Thank goodness for the clearly labeled New Fiction rack. I picked up a little book called “Busy Monsters” by William Giraldi because it had an eye-catching cover and promised to be pretty much the opposite of the quaint and courteous world of tidy murders I had been immersed in.
“Busy Monsters” is ostensibly a memoir, or the memoir of a man writing his memoirs in weekly column form for a slick magazine, and starts off with a quirky improbability: the love of Charlie’s life, Gillian, leaves him for a giant squid.
And then it gets weird.
Technically, she leaves him for a marine biologist who promises to help her find the Kraken, the elusive giant squid, the cephalopod object of her lifelong passion. This is the story of Charlie’s quest to win her back.
“A person requires a quest in order to doodle yarns,” he explains as he takes off across the country, chronicling as he goes his occasionally R-rated misadventures for his faithful readers. Not that he wants to chronicle them (although he does appreciate the paycheck), but as a writer, he is driven to record everything that happens, everything he feels, everything he thinks, everything he thinks he feels. He just can’t help it.

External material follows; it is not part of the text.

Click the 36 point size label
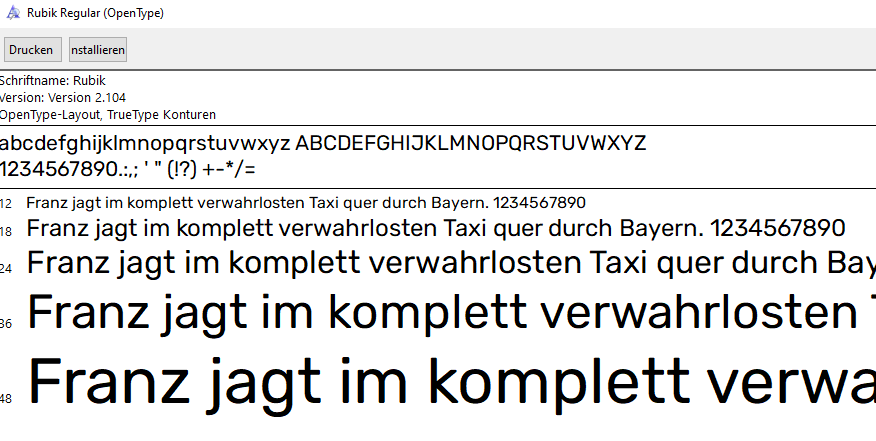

Repeatedly taking the astonishingly bad advice of his childhood friend Groot, Charlie’s clumsy, crackpot, ill-considered attempts to turn Charlie the Christian Democrat from Connecticut into Charlie the virile Odysseus that will bring Gillian running back to him (after all, she, too, is surely following the weekly installments of his quest) result in a farcical tale of woe cluttered willy-nilly with monsters — real and imaginary, internal and external — listed here in no particular order: Gillian’s giant squid, Sasquatch, the death of his brother at a young age, a prison cellmate obsessed with the Loch Ness monster, a near-murder turned suicide, UFOs and a midget ufologist, a libidinous bodybuilder, alienation (no pun intended — or was it?) from his father, the subsequent death of his father, and, oh, of course, ghosts.
Thank goodness Charlie is aware of the unbridled inanity of his tale and acknowledges as much to us, his readers, so that we are not left to juggle the precarious suspension of our disbelief all alone. He is as agog and astonished as we are, if not more.

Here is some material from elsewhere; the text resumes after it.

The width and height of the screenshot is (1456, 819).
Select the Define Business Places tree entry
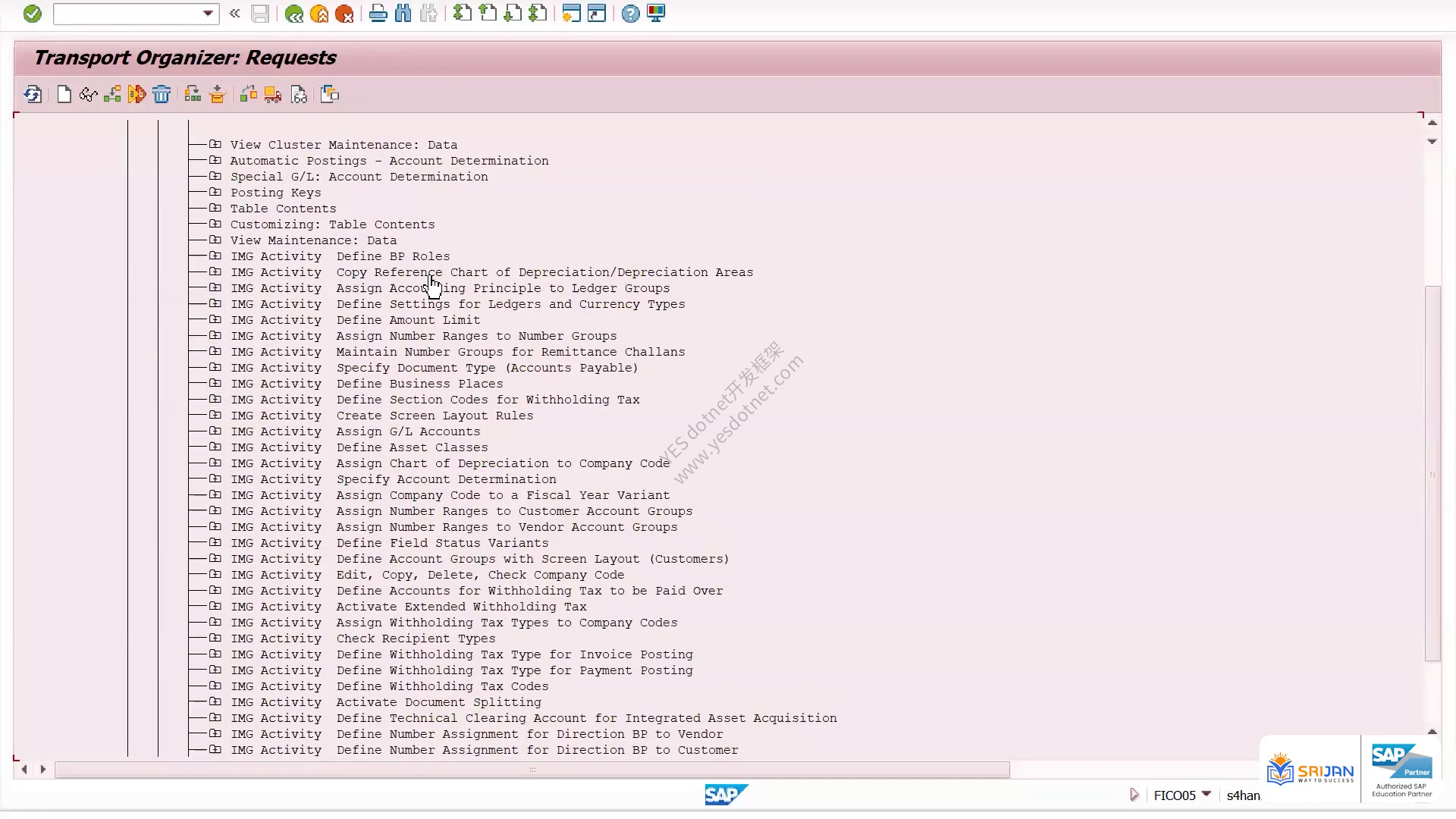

“ ‘Excuse me,’ I said, [he said] and put down my duffel bag. ‘Pardon me,’ I repeated, and mashed my eyes. ‘I’m sorry, but this is simply a piling-on of the absurdity. I don’t have the room in my narrative for ghosts.’ ”
Charlie’s pilgrimage is what used to be called picaresque — an episodic style of fiction dealing with the adventures of a rough but appealing hero — but in this case, so improbable as to be ludicrous. This too, is not lost on Charlie: “ ‘Groot,’ I said, ‘we are moving beyond the absurd and into the slapstick. This cannot stand.’ ”
Improbable both in plot and in word play, “Busy Monsters” is an exquisitely well-worded absurdity. Charlie speaks with a stilted syntax and an esoteric vocabulary that had me reaching for a pocket dictionary by page 4, followed almost immediately by the unabridged Websters which I then kept by my side for the duration of the book (a point in its favor, in my opinion).
I wondered for a few chapters if Giraldi had set out to imitate the late David Foster Wallace’s style: fastidiously untidy, precisely chaotic, crowded with situational, emotional and verbal mayhem.
Intentional or not, he didn’t entirely succeed — which is another point in its favor. “Busy Monsters” is far less hopeless, way less confusing, has an actual plot AND, huzzah, a character that grows, and one that the reader can like and, ultimately, admire.
As Gillian finally begins to hint at reconciliation, our hero, still not trusting the staying-power of his emotional progress, turns to his readers: “Should your Charles,” he muses, “trust the damsel, walk on eggshells and risk more coronary cataclysm? Or shuck such worry of possible rupture and lunge back in, a high-diver undeterred? Yes, I was having a moment here, one of hesitation and ambivalence I’ve heard some heroes are prone to, and one essential to the development I lay pondering. I quantum, she cosmic.
“Also, how was I going to allow this drama to conclude? Because, despite my perky nerves, I was feeling emboldened, capable of taking over and dictating the outcome. … It was my responsibility to facilitate an ending both realistic and not too unlawful, which I knew might prove difficult in my off-kilter condition. She loves me, she loves me not. She needs me, she needs me not. She won’t do it again, she will do it again. Would I day in, day out be walking on eggshells?”
This is William Giraldi’s first novel, but apparently he writes prolifically for — of course — magazines. I think it might be entertaining to find out if Charlie is just a persona, or if in fact, Charlie is actually William.